**INPUT DATA:**
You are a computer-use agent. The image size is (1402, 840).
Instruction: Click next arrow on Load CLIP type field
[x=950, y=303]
--
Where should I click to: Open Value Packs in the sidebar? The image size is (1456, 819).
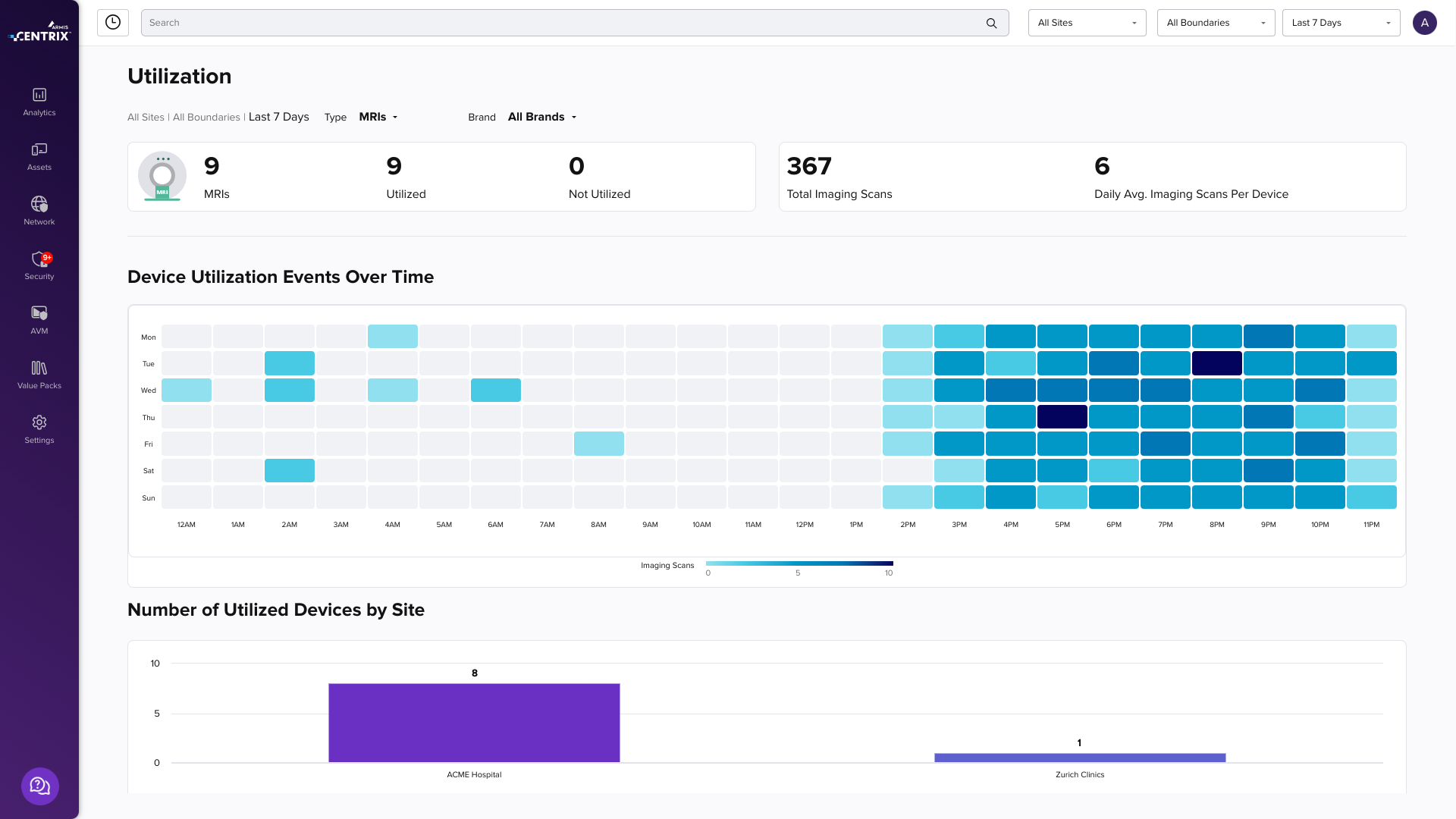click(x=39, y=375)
--
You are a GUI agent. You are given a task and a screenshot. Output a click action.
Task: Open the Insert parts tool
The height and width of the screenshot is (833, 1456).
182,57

**WHAT THIS TASK INVOLVES:** Every line in the entries above that mentions the word "agent" must be shown.

**SOLUTION:**
You are a computer-use agent. The image size is (1402, 840).
You are a GUI agent. You are given a task and a screenshot. Output a click action.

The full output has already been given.